2 Cards are picked from a deck without replacement. Let X= number of aces, and Y= number of kings. Find the joint probability function (in a 3x3 table)

X and Y are both discrete random variables that can take on 0,1 and 2.
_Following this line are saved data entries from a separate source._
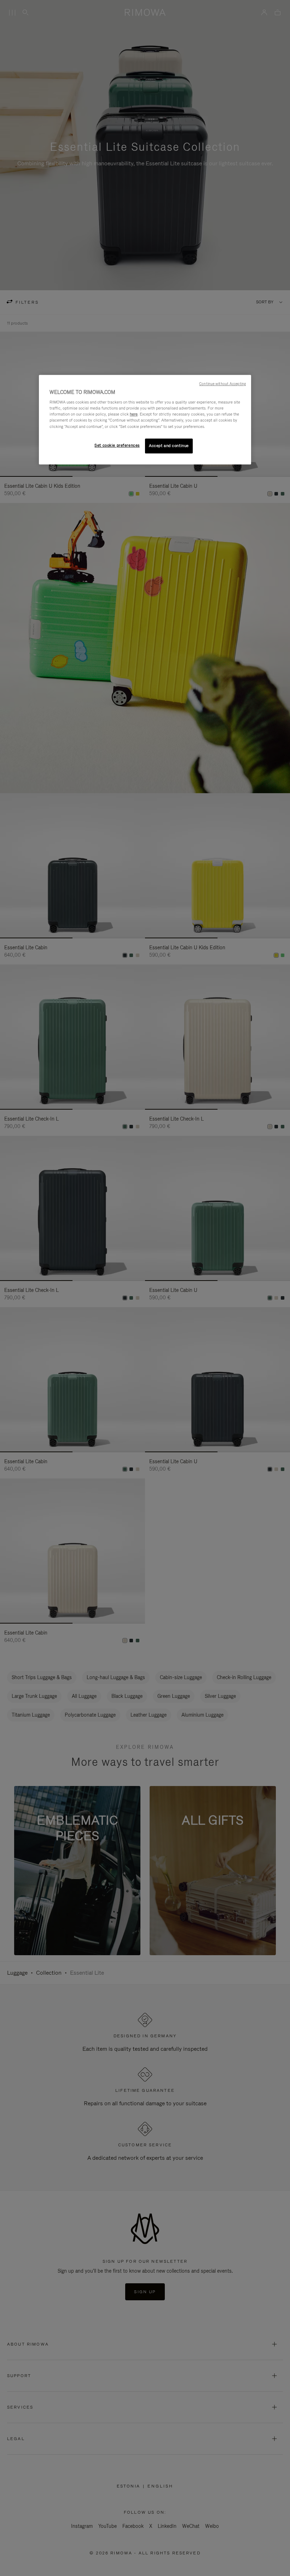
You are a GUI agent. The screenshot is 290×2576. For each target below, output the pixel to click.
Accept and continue (169, 445)
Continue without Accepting (222, 383)
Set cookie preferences (117, 445)
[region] (145, 419)
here (134, 414)
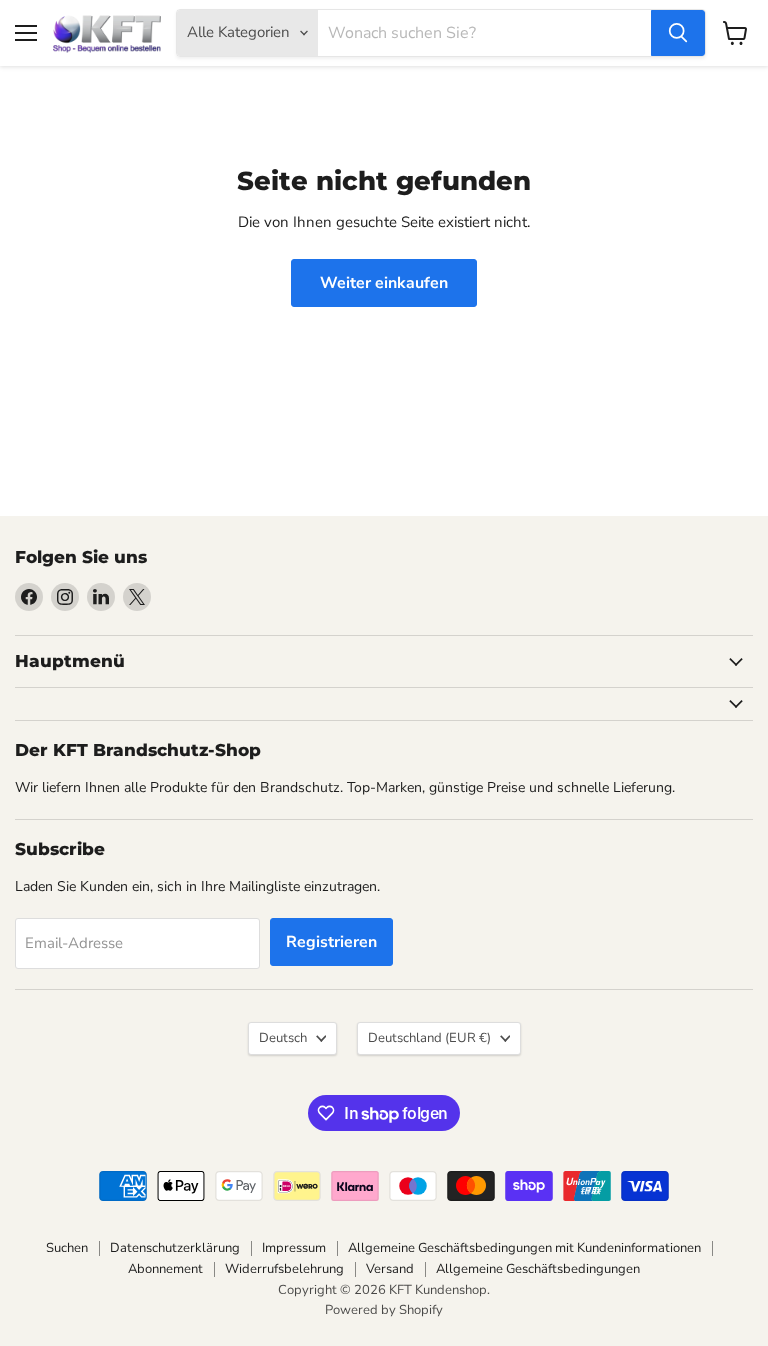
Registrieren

There are 5 choose 2 (1326) ways to pick 2 cards. The probability of getting an ace are $\frac{4}{52}$ (also the probability of getting a king).

How can I use this to find the joint probability function in a table? What kind of probability distribution can I use?

Edit: would the technique used here be similar to the question answered here: 5 cards / Joint Probability Function

I've also filled out three blocks in the table, since you can't have 2 aces and 2 kings, or 2 kings 1 aces, or 2 aces 1 king.

$\endgroup$
  • 2
    $\begingroup$ $\forall{x,y\in\mathbb{Z}}:x+y\in[0,2] \implies P([X=x]\wedge[Y=y]) = \frac{\binom4x\cdot\binom4y\cdot\binom{52-4-4}{2-x-y}}{\binom{52}{2}}$ $\endgroup$ – barak manos May 25 '16 at 15:09
2
$\begingroup$

Split up like $52=4+4+44$, i.e. $4$ kings $4$ aces and the other $44$ cards.

In total $N:=\binom{52}2$ different pair-picks are possible and equiprobable.

  • $\binom40\binom40\binom{44}2$ of them give $(K,A)=(0,0)$
  • $\binom40\binom41\binom{44}1$ of them give $(K,A)=(0,1)$
  • $\binom41\binom40\binom{44}1$ of them give $(K,A)=(1,0)$
  • $\binom40\binom42\binom{44}0$ of them give $(K,A)=(0,2)$
  • $\binom41\binom41\binom{44}0$ of them give $(K,A)=(1,1)$
  • $\binom42\binom40\binom{44}0$ of them give $(K,A)=(2,0)$

You can find the probabilities by dividing the outcomes by $N$.


edit (alternative):

Pick two cards one by one.

For $i=1,2$ let $A_{i},K_{i},E_{i}$ denote the events that the $i$-pick gives ace, king and other card respectively.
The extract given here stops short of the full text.